Юсеф Хаддад сидит в кафе в Иерусалиме зимним днем, пытаясь насладиться блюдом из макарон, но его прерывает непрерывный поток поклонников — прохожих или тех, кто всего несколько минут назад успешно доедал свой обед, и каждый из них считает своим долгом помешать ему есть, несмотря на их извиняющиеся манеры.

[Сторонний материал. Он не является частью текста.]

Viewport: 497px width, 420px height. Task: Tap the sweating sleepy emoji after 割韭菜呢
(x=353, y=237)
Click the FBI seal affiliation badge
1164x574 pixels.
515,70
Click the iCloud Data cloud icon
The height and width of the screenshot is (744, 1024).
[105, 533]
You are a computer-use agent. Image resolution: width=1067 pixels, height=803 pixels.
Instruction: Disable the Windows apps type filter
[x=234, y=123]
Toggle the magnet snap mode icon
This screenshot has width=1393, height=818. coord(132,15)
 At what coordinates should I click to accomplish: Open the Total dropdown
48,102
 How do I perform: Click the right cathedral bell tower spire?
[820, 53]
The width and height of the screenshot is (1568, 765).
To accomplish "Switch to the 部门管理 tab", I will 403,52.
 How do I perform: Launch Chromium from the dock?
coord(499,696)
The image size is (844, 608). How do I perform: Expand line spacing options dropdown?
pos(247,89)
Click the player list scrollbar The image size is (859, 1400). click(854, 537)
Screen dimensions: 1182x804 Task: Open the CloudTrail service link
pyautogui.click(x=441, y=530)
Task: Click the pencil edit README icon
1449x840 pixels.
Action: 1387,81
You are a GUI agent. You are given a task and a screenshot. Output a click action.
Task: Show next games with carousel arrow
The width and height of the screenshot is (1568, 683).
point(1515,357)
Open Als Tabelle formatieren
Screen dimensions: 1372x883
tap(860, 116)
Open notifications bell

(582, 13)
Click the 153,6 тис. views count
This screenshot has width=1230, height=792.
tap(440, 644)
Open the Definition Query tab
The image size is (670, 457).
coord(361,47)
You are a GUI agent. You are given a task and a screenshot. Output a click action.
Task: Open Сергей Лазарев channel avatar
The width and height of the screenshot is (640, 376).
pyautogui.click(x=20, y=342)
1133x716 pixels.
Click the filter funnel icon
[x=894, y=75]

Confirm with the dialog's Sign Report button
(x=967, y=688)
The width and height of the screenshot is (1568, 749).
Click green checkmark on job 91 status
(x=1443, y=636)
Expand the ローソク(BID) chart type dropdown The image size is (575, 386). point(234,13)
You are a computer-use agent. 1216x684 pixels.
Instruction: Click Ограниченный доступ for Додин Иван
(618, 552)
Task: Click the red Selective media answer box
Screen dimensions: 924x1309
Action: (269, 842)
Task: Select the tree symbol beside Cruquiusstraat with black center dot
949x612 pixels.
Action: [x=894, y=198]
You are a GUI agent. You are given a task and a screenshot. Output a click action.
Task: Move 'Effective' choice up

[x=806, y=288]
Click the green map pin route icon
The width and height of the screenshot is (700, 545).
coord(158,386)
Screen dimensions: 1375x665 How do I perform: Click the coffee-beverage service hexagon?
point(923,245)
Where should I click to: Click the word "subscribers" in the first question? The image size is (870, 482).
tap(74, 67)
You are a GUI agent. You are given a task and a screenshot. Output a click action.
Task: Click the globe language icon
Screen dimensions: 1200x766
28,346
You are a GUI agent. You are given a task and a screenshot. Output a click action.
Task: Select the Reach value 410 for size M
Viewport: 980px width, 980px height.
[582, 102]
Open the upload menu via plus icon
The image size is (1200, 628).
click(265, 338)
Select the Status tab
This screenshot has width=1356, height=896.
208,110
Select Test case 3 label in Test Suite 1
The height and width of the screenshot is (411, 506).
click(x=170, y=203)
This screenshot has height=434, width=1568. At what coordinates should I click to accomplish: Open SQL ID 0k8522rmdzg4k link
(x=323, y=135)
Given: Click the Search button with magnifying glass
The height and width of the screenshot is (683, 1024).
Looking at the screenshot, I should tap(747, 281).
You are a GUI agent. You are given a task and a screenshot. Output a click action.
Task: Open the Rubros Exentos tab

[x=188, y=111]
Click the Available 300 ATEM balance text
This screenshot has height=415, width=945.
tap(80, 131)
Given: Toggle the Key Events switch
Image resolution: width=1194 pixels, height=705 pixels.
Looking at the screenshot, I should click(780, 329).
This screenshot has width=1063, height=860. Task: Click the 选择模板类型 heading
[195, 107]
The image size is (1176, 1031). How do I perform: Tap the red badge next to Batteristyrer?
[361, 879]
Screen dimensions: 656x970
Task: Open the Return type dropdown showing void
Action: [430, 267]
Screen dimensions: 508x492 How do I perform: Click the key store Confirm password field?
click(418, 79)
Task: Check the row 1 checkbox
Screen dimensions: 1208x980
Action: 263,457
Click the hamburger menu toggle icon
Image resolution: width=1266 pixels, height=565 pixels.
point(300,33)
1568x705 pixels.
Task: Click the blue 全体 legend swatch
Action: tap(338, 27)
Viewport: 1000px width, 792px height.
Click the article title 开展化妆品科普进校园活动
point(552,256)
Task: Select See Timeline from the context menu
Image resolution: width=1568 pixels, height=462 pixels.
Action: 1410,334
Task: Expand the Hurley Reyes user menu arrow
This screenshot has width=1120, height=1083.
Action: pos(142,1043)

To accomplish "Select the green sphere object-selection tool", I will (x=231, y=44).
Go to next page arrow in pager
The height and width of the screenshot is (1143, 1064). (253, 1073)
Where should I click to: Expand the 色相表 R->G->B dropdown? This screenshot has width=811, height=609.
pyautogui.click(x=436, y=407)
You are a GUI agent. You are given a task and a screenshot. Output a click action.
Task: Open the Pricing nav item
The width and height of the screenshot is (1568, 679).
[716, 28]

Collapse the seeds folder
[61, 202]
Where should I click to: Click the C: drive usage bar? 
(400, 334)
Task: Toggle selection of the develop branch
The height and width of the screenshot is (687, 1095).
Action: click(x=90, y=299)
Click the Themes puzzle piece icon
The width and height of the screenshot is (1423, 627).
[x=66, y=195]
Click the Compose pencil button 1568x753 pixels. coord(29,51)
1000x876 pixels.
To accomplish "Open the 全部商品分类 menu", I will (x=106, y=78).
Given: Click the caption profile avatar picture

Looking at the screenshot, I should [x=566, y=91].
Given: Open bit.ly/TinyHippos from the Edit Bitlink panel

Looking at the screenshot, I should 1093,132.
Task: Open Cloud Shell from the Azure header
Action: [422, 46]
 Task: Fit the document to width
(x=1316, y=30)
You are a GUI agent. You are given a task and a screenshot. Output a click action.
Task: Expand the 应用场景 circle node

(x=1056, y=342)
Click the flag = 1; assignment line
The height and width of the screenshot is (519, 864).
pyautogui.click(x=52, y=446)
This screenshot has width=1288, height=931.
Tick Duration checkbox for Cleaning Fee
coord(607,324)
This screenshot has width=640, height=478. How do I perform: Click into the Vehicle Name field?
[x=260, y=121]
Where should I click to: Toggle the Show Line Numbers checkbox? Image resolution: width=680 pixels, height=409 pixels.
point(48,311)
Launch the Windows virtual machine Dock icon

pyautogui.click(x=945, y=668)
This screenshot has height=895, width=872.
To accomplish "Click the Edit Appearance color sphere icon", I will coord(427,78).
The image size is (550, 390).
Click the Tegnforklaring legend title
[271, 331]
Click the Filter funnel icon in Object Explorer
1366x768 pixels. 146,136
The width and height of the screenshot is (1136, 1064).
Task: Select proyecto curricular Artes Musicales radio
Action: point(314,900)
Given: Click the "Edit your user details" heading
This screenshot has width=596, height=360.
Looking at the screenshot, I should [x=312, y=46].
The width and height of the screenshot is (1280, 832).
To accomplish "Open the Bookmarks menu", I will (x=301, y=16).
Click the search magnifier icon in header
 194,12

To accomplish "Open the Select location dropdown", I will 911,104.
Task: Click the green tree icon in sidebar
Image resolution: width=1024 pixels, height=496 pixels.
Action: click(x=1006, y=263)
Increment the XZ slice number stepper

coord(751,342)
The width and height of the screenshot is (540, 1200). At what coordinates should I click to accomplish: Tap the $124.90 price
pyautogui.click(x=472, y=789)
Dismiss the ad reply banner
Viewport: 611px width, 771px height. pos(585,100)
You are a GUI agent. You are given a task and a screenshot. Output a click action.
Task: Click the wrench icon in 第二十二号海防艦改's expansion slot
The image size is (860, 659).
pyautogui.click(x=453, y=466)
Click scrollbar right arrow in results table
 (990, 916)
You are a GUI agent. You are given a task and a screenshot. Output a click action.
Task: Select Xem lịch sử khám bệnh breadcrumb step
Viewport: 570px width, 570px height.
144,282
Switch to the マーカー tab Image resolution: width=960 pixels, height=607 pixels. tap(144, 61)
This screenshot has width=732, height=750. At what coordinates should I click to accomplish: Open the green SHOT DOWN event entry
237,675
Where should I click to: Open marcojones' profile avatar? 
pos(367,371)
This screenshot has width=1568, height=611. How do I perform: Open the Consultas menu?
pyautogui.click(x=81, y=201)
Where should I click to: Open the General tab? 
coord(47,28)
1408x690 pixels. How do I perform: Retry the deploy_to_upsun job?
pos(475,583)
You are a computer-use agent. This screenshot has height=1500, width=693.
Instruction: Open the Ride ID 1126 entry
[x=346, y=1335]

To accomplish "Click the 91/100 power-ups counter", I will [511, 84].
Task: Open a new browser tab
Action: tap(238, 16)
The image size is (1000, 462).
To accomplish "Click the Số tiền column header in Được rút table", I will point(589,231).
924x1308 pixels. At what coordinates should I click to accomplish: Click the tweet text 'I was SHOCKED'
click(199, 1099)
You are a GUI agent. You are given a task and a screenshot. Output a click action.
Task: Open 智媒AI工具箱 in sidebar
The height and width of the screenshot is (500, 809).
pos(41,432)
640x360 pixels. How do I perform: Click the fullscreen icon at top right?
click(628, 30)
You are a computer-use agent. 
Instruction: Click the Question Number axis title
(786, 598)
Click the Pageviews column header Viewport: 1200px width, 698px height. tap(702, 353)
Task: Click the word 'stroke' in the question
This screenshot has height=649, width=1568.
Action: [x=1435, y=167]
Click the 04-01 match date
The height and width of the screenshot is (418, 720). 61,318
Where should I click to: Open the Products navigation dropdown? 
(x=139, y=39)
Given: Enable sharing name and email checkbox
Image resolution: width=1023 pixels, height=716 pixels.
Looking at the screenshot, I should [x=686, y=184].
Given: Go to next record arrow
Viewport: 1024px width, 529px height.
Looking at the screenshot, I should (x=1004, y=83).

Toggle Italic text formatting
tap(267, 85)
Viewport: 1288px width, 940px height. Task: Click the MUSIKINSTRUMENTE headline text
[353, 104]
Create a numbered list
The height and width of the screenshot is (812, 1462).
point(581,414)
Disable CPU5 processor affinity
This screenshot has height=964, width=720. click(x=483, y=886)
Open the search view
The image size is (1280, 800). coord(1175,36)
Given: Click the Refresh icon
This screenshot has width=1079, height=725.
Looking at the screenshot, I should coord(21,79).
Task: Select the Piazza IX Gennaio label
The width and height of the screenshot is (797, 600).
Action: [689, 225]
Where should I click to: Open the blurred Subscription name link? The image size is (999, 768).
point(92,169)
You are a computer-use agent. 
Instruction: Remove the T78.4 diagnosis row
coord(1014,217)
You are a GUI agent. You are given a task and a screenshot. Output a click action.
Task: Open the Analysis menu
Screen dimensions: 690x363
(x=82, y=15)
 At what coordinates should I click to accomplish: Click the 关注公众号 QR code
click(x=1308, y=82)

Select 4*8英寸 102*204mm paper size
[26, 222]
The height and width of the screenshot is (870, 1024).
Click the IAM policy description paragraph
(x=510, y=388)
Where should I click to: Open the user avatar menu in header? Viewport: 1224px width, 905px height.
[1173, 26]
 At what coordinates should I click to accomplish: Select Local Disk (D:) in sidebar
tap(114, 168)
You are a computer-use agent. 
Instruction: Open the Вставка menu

«Мы должны поблагодарить вас», — сказала религиозная пара лет сорока. Несколько минут спустя две женщины лет двадцати подошли с аналогичными чувствами. За ними следует солдат-резервист, который кладет руку на плечо Хаддада: «У меня не будет другого шанса сказать это — спасибо вам за все, что вы делаете». Пожилой мужчина кричит «Да благословит вас Б-г!» с другой стороны дороги. Позже, направляясь к своей машине, чтобы поехать на автограф-сессию своей новой мини-автобиографии «Позвольте мне объяснить», Юсеф пытается перейти дорогу по пешеходному переходу, когда двое мужчин окликают его. Кто, в конце концов, не останавливается на середине перехода, чтобы сделать селфи на обочине?
За тридцать минут до этого он взял контактную информацию у другого незнакомца, предложившего перевести его книгу на французский. Он признает каждого — улыбается, кивает, сжимает руки в знак благодарности, слегка склоняет голову. Встреча с ним похожа на день, проведенный со знаменитостью.
«Знаете, — размышляет он, — когда я думаю о знаменитостях, то представляю себе художников, медийных личностей, спортсменрв, актеров, тик-токеров — людей, которые действительно добились успеха. В моем случае это слово не подходит. Я работал и продолжаю работать в сфере защиты интересов Израиля, поэтому этот ярлык кажется мне неудобным».
Вполне допустимо признать, что вы наслаждаетесь своим новым статусом?
Моя общественная деятельность началась задолго до 7 октября 2023 года. Безусловно, с тех пор я стал гораздо более узнаваемым, и моя известность значительно возросла, но это произошло благодаря величайшей катастрофе в истории Израиля. Вот почему это слово меня беспокоит.
И все же люди подходят не только для того, чтобы сфотографироваться, они искренне хотят выразить благодарность. Это не поверхностно.
На фоне этой волны поддержки есть и меньшинство. Несмотря на свою малочисленность, это опасная группа, которая преследует вас, угрожает вам, пытается запугать вас и нападает на вас. Были случаи, когда полиции приходилось производить аресты, потому что люди прямо угрожали: «Я пущу тебе пулю между глаз».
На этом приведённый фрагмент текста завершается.